As a former trade unionist in the Glasgow shipyards, Sir Alex Ferguson is well versed in politics and reacted jovially when asked whether he was concerned about getting caught up in the action.
Of far more concern to the Scot is shoring up a defence that has leaked nine goals in its five Premier League games, which means the return of Rio Ferdinand has not come a moment too soon.
"Rio is much fitter now," said Ferguson. "He has had plenty of training, a couple of reserve games and matches against Rangers and Scunthorpe.
"He was out for five months so he still probably needs another game or so.
"But the important thing is he is coming back and we look forward to having him back."
Ferguson claimed to still be undecided about whether to select Ferdinand or Jonny Evans to feature alongside skipper Nemanja Vidic at the Mestalla.
Yet if that were true, it would be an odd situation given Ferguson left Ferdinand out of Sunday's clash with Bolton purely because he does not have the strength yet to get himself through two arduous tests in the space of four days.
Merely by missing that Scunthorpe encounter to watch Valencia in action personally against Atletico Madrid last Wednesday, Ferguson was underlining the importance of what will be United's 19th away game against Spanish opposition, from which they have emerged victorious just once, against Deportivo La Coruna in 2002.
"When you look at that statistic, obviously it is the hardest place for us to go," he said. "Spain has produced cup-winning teams for years. You have to recognise that.
"The standard of Spanish football has been good for as long as I can remember, so we have a tough game tomorrow. We are all aware of that.
"But that is the great thing about the European Cup. You are going to face the best teams from Spain, Germany and Italy.
"That is what makes it such a fantastic tournament."
And that is still what makes it the best tournament for the United boss, even when it delivers the type of crushing disappointment he experienced last season when his side had a winning position snatched away from them by Bayern Munich.
"The Champions League is the biggest challenge, simply because you are playing the best teams," he said.
"You want your team always to be classed alongside the great ones who have won this tournament so many times.
"There is a demand and expectation for us to do well in Europe, which I quite agree with.
"Sometimes we have disappointed and sometimes we have been unlucky. But that tells you the type of tournament it is.
"There can be one bad moment in a game and you lose it, as we experienced against Bayern Munich last season.
"But it drives you on. Hopefully this year we will be better."
With Wayne Rooney, Paul Scholes and Ryan Giggs all ruled out, Ferguson has some tricky selection posers to solve.
Darron Gibson has tended to be used in Europe recently, so he is in contention for a midfield spot, possibly ahead of Michael Carrick, who has only just returned after an Achilles complaint and is badly lacking match practice.
The whole shape of the team will be determined by whether Dimitar Berbatov is selected as a lone striker, something he did well at Bolton last season but was subsequently woeful at Blackburn a few weeks later, or partner him with Michael Owen.

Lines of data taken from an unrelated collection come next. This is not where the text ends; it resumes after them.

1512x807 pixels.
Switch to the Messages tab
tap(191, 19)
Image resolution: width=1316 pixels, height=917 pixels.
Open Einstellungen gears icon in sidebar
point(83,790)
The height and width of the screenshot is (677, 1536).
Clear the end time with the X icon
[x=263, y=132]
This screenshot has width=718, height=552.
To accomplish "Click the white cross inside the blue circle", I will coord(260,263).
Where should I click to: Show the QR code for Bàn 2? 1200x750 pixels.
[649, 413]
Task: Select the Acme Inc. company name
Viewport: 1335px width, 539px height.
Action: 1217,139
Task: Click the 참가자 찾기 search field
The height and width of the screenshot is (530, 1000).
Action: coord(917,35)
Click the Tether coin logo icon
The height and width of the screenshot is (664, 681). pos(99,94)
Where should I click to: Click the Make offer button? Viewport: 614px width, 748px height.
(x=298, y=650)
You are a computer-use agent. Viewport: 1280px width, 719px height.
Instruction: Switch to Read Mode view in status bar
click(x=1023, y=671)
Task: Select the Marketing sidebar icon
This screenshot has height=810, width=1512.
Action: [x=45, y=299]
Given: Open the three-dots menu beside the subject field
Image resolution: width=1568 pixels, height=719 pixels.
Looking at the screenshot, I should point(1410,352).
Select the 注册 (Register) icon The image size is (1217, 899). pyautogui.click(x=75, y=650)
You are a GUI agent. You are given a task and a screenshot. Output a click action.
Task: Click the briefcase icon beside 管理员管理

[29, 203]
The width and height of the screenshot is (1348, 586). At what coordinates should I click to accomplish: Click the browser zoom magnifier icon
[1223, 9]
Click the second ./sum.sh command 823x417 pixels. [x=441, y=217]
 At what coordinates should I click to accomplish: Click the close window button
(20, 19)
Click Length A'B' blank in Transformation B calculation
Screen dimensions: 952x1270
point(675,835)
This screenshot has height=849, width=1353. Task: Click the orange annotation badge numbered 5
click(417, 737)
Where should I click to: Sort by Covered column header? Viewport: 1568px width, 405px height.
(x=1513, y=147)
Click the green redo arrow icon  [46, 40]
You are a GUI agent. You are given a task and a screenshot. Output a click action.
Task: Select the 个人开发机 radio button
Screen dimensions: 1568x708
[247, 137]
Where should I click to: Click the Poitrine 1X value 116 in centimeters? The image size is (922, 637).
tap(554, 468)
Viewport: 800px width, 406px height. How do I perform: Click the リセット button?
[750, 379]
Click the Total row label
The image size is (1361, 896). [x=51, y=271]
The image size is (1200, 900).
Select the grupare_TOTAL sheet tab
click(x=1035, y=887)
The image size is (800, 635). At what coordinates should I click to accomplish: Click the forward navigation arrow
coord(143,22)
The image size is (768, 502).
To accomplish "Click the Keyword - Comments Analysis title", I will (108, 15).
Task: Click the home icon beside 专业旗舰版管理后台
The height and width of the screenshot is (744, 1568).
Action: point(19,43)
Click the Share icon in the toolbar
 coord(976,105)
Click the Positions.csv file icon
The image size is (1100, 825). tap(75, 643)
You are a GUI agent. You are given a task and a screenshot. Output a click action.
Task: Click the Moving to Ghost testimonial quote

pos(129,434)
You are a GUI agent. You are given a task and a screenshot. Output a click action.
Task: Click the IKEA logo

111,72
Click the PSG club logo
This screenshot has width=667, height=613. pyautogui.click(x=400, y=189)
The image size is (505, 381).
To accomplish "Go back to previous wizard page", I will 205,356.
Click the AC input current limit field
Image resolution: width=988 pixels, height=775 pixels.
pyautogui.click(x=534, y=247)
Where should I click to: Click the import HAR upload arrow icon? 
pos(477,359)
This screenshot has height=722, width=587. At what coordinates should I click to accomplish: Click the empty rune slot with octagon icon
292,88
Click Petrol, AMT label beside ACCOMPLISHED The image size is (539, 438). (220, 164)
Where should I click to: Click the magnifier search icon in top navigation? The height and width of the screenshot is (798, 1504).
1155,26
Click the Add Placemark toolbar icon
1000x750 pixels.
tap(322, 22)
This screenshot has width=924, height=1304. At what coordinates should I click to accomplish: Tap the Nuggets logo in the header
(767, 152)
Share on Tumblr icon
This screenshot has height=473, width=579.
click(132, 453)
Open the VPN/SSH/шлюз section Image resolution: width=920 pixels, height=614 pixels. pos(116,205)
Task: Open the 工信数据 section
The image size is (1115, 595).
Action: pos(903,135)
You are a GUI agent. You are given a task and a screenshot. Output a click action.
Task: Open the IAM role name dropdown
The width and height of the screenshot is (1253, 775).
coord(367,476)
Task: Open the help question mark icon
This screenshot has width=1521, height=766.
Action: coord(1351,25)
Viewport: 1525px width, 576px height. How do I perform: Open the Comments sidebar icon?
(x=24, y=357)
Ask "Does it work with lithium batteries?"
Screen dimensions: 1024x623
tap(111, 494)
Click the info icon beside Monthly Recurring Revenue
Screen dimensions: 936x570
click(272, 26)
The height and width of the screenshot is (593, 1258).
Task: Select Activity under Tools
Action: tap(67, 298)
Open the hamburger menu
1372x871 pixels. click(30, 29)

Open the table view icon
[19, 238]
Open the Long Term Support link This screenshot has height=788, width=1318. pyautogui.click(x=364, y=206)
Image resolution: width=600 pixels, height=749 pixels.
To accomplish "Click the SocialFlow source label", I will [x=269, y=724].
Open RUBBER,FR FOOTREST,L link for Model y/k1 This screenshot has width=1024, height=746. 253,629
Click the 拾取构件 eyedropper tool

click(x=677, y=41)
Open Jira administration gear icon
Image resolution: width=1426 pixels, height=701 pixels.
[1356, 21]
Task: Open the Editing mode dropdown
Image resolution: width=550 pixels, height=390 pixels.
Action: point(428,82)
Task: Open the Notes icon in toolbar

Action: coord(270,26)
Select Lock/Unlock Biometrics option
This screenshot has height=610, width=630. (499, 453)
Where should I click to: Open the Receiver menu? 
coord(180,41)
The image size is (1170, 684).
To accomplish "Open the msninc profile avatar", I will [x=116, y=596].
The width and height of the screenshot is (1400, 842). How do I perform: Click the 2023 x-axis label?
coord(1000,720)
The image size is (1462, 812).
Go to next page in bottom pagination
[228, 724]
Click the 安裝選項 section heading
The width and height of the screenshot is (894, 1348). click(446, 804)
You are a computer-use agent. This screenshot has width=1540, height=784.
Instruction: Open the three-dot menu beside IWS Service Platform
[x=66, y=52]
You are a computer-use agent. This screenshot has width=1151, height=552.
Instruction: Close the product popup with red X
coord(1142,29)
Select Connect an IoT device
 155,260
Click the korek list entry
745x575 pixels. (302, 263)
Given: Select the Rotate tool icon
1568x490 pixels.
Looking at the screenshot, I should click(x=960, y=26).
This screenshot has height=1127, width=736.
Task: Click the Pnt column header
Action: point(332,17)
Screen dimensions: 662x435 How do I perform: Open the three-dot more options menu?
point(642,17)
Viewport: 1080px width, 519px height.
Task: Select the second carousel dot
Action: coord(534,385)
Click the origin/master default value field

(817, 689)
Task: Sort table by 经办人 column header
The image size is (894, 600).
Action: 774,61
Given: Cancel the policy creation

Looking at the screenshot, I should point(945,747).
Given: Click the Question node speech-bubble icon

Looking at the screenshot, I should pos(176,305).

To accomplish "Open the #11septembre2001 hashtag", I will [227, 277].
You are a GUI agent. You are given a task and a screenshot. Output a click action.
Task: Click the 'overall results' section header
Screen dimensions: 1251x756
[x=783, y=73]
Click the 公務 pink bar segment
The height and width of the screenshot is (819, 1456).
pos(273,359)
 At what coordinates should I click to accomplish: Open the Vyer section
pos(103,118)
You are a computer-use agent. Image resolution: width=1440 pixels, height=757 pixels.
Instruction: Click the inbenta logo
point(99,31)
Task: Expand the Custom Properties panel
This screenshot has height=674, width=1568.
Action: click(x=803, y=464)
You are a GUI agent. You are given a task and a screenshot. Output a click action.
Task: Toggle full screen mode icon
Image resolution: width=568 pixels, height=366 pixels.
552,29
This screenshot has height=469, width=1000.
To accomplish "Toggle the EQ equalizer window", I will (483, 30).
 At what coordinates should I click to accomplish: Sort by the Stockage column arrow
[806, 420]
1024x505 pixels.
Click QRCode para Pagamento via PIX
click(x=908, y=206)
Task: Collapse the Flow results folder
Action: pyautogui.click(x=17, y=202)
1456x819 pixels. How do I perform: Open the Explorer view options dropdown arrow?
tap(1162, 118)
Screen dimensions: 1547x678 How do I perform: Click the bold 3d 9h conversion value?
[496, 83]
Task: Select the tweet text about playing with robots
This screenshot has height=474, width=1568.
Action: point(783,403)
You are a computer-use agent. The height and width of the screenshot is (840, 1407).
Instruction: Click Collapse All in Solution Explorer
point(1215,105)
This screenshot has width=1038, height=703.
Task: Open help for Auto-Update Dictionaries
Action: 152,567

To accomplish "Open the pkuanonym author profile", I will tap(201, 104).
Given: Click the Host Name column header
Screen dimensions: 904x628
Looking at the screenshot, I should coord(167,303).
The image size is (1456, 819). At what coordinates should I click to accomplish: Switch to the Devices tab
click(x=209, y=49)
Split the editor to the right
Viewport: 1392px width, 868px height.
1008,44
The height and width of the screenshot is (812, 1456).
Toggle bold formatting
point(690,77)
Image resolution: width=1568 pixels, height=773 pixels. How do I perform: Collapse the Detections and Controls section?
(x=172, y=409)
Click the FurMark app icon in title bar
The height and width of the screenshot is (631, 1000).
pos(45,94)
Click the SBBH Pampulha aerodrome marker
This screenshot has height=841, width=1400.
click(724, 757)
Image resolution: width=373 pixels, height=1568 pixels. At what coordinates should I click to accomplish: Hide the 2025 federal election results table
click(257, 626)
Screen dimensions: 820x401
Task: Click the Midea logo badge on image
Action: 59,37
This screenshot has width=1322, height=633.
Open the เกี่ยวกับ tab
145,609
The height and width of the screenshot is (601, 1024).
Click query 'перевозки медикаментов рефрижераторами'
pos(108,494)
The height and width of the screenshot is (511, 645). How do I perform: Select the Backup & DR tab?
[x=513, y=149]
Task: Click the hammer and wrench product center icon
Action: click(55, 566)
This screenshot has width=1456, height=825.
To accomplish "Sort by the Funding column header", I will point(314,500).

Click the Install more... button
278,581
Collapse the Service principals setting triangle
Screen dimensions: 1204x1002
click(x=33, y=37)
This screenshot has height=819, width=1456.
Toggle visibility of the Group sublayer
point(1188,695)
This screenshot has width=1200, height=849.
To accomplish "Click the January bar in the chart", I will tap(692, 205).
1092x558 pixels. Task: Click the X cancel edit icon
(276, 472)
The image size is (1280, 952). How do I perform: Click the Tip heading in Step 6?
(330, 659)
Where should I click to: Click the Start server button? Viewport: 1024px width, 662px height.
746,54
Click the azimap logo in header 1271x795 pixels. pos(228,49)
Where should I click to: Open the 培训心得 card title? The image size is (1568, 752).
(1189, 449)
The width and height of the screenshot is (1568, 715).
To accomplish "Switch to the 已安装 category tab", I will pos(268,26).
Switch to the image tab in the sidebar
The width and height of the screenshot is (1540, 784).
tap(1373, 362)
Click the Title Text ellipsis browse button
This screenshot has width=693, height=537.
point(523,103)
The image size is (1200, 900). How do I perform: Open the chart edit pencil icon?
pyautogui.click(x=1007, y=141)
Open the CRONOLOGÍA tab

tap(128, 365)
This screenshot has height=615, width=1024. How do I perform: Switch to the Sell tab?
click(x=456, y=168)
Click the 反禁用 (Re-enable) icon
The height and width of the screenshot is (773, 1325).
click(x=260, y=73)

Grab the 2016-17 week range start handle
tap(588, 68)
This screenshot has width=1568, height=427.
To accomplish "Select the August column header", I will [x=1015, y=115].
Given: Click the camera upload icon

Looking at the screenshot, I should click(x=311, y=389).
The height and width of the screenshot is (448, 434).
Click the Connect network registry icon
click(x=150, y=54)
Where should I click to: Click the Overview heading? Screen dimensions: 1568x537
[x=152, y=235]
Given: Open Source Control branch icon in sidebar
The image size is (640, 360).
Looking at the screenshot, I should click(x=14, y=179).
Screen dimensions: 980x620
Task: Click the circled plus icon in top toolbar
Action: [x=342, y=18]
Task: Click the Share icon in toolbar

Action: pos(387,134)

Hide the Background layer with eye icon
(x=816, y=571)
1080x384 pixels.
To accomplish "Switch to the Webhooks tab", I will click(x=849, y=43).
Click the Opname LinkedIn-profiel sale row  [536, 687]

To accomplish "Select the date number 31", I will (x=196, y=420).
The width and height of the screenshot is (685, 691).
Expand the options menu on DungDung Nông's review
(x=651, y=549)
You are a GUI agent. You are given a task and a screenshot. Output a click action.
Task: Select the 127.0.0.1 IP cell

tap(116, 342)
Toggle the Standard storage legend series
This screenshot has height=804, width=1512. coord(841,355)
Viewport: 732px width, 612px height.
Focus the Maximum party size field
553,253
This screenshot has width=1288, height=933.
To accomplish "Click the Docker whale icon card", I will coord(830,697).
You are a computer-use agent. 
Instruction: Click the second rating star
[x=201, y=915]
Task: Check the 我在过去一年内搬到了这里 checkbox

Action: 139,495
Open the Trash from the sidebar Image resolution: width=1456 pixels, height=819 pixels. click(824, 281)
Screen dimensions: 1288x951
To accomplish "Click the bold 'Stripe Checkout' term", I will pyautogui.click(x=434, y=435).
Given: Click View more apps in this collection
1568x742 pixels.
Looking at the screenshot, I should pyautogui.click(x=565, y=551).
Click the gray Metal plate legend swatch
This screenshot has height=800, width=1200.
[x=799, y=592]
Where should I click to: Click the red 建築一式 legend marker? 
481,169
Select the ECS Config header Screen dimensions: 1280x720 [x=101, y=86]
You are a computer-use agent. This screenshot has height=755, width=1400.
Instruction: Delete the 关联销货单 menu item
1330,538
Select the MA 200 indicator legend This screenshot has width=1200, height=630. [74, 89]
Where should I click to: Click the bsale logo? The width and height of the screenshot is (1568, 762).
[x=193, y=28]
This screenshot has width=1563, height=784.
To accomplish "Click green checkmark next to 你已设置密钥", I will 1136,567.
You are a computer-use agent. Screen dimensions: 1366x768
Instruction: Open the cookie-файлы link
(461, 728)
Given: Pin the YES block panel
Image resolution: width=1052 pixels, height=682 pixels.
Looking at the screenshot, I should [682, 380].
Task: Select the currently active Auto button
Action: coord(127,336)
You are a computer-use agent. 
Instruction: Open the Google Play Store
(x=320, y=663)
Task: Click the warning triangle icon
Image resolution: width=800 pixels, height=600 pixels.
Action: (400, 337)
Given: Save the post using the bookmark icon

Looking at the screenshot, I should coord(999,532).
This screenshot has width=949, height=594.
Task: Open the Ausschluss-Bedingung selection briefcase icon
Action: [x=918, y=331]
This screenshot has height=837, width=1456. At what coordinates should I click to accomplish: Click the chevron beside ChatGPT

Sparingly used this season, to the extent there have been suggestions of a January move away from Old Trafford, Owen has scored three times in a week to emphasise his well being and draw warm praise from his manager.
"Michael's performances in training have been terrific," said Ferguson. "I have said that since he joined us.
"The goals he has scored don't go unnoticed either.
"He is an outstanding footballer, who has improved since he came to our club."